_Problem to work on_:
Please copy out, character for character, the lines from the one with "Given: Click the 47" to the one with "coord(80,168)", both included.

------------------------------

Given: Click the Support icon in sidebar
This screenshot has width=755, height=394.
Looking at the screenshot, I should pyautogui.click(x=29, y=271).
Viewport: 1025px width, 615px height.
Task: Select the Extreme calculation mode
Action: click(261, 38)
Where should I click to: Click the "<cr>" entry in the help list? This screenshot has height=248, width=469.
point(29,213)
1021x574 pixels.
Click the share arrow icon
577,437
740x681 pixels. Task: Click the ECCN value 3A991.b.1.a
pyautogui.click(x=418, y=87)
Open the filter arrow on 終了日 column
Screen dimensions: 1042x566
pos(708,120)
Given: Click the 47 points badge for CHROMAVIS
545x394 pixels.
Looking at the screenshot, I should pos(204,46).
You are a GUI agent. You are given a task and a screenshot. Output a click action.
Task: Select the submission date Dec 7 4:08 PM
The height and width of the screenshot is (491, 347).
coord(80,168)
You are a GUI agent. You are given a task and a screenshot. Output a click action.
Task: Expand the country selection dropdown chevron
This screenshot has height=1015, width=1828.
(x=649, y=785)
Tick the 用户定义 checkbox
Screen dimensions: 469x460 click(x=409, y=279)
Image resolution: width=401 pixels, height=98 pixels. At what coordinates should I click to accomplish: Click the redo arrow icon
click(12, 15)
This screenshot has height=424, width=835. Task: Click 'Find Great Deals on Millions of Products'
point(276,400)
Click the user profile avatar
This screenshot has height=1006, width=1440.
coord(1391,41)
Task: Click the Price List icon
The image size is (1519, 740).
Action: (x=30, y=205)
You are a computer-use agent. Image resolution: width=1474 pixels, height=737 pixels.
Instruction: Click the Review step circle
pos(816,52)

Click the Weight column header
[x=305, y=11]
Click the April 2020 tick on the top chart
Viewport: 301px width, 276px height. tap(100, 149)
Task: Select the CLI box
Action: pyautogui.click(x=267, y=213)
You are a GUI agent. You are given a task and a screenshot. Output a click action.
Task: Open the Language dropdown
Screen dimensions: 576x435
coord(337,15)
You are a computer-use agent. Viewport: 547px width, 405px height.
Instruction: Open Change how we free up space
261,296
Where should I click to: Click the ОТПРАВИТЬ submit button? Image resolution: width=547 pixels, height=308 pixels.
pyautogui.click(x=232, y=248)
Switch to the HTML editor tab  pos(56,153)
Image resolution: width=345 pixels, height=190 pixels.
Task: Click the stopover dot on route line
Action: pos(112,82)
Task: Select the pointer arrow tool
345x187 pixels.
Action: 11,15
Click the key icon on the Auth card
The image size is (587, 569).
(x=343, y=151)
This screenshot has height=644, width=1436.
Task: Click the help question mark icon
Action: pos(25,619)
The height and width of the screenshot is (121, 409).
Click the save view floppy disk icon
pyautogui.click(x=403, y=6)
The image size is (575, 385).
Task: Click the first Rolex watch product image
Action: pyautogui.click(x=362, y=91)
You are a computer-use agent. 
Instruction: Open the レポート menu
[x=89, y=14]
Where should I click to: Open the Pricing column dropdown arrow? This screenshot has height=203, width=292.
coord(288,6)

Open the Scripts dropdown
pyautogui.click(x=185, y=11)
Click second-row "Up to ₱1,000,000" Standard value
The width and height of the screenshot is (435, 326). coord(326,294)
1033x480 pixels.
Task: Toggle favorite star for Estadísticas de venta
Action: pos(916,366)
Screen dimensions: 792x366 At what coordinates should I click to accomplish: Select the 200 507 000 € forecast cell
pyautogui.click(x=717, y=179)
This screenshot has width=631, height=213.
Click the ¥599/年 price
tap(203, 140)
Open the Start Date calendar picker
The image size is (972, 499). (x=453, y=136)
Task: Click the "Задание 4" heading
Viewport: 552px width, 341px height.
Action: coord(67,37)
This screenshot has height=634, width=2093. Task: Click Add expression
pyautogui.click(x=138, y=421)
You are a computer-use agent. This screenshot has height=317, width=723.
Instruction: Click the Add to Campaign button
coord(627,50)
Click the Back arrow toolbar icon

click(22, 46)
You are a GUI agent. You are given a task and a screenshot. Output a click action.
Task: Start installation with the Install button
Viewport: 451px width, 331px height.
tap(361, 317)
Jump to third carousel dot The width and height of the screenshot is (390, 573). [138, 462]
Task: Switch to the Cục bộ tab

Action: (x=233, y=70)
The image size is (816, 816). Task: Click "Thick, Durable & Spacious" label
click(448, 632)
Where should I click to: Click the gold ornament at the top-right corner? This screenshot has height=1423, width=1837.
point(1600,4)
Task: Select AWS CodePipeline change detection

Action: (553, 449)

------------------------------

_Written reply_:
Given: Click the 47 points badge for CHROMAVIS
545x394 pixels.
Looking at the screenshot, I should pos(204,46).
You are a GUI agent. You are given a task and a screenshot. Output a click action.
Task: Select the submission date Dec 7 4:08 PM
The height and width of the screenshot is (491, 347).
coord(80,168)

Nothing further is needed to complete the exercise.